Скворцов достает оттуда октябрятскую звездочку и цветные стекляшки, прыгалки и видеокассету с порнухой. Мы находим там резиночку и мел, сандалии с отрезанными мысками. Из сердца Ленина мы достаем букварь с гимном СССР на обложке и заколки для чужих волос. Крестик и фото Майкла Джексона… Мы сидим на Красной площади – разглядываем знакомый хлам.
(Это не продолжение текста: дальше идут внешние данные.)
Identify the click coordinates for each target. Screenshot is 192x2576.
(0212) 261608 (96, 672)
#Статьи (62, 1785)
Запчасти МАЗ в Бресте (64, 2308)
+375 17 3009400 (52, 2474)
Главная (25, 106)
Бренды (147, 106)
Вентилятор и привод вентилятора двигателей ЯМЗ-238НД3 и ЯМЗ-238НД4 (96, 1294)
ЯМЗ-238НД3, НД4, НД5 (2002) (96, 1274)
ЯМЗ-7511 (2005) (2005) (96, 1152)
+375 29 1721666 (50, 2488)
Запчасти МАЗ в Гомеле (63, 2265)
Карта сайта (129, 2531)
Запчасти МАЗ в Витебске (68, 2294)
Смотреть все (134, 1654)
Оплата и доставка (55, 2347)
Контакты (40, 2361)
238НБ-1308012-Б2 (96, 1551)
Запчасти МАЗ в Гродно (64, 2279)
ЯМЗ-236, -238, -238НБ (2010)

Теперь мы пихаем его обратно в Ленина. Мы забрасываем Ленина землей и камнями. Мы прыгаем на нем, чтобы он лучше утрамбовался, и на площади не было бугра.

– Я пойду… – говорю я.

– Куда? – спрашивают они.

Я оглядываюсь по сторонам и понимаю: не – ку – да. Становится страшно, что мне придется провести всю жизнь с этими дураками. Я просыпаюсь.

32 …

Через лобовое стекло на меня смотрит Скворцов. Я открываю ему дверь.

– Тебе чего спать негде? – он садится на соседнее сидение.

– Скворцов, а сколько еще надо на головку блока?

– Много.

– Ну сколько?

– Точно не скажу. Ну штуку…

– У тебя с Бардиной любовь? – спрашиваю.

– Какая любовь, если бабок нет.

– Ты если хочешь, можешь ко мне зайти – у меня никого.

– Спасибо, Скворцов. Я к Урюковой зайду – она сегодня выписывается.

33…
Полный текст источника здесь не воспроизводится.